SUSPENDED SENTENCES: Three Novellas now published together which make a whoe by  Patrick Modiano Nobel and Goncourt winner. Although originally published separately, Patrick Modiano’s three novellas form a whole, haunted by the same gauzy sense of place and characters. Modiano draws on his own experiences, blended with the real or invented stories of others, to present a dreamlike autobiography that is also the biography of a place. Orphaned children, mysterious parents, forgotten friends, enigmatic strangers—each appears in this three-part love song to a Paris that no longer exists. In this superb English-language translation of Afterimage, Suspended Sentences, and Flowers of Ruin, Mark Polizzotti captures not only Modiano’s distinctive narrative voice but also the matchless grace and spare beauty of his prose. In 2014 he was awarded the Nobel Prize in Literature for « the art of memory with which he has evoked the most ungraspable human destinies and uncovered the life-world of the occupation.” 2014, 5€.

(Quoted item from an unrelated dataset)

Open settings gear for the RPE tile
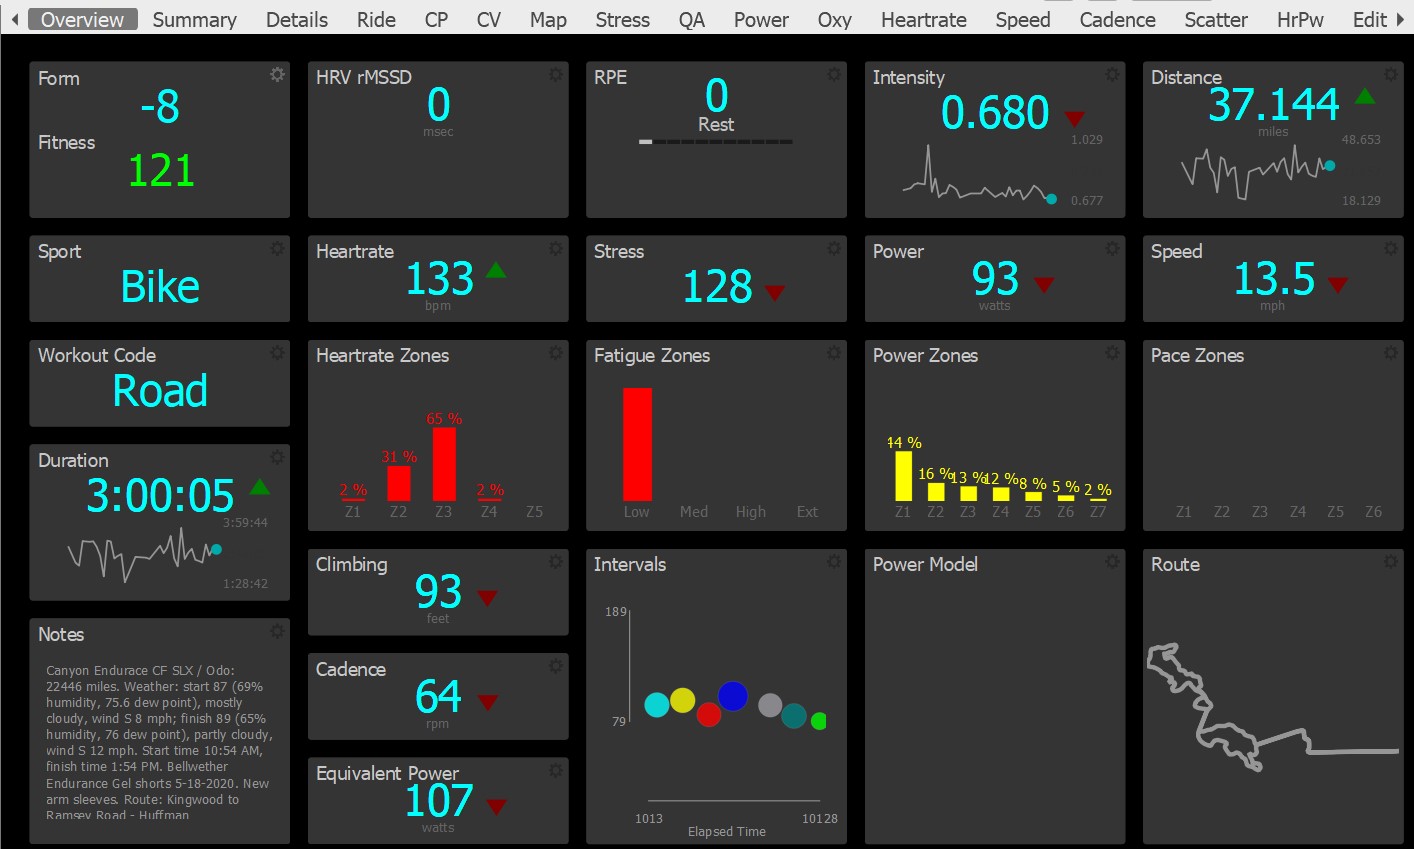Screen dimensions: 1414x849 pos(833,75)
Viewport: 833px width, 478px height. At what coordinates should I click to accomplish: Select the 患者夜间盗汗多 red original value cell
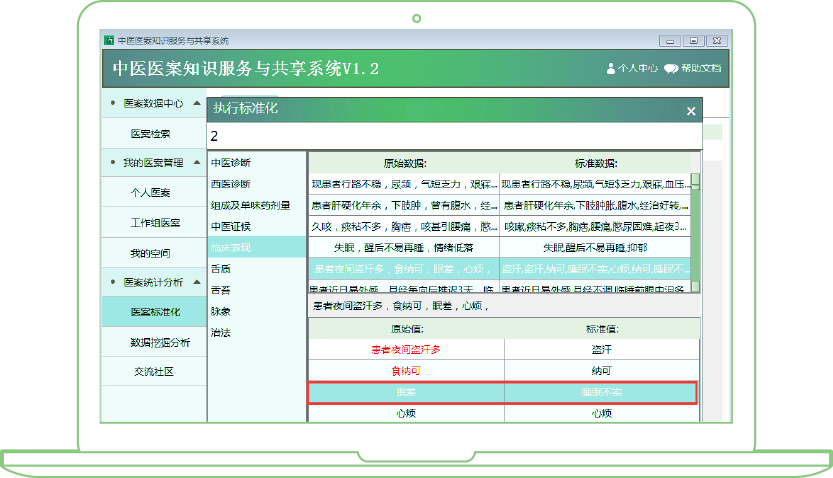(406, 350)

CITY OF DARK by Claire Dickinson, 2019, 4€. A thriller set in the Paris catacombs. The city’s subterranean shadow. Hundreds of kilometers of tunnels. A land of history and legend, where the underground explorer treads a fine line between reality and irreality. As the top inspector on the counter-terror squad, Khalid Sadiqi thought he knew everything there was to know about the City of Light’s weak spots. But this is new. This is the City of Dark. Seeking to learn more about the world below the city, Sadiqi stumbles on the impish help of Antonia Corrigan. The vibrant young engineer heartens the jaded inspector. Not only can she wend her way through her underground playground with lively agility, she also knows all the myths and legends that will prove to be the key to unlocking the mysteries. But will her knowledge of the tunnels below ground be enough to stop the mayhem above?

Thrillers set in France

On the lighter side and set outside Paris is the Bruno, Chief of Police Series by Martin Walker. This delightful, internationally acclaimed series features Benoît Courrèges, aka Bruno, is a former soldier turned policeman, who has embraced the pleasures and slow rhythms of country life in the idyllic village of St. Denis in the South of France. But a series of murders, intrigues, and other crimes soon interrupt his peace and quiet. In the Mystery of the French Countryside novels, Bruno must balance his beloved routines—living in his restored shepherd’s cottage, shopping at the local market, drinking wine—with his thrilling detective duties.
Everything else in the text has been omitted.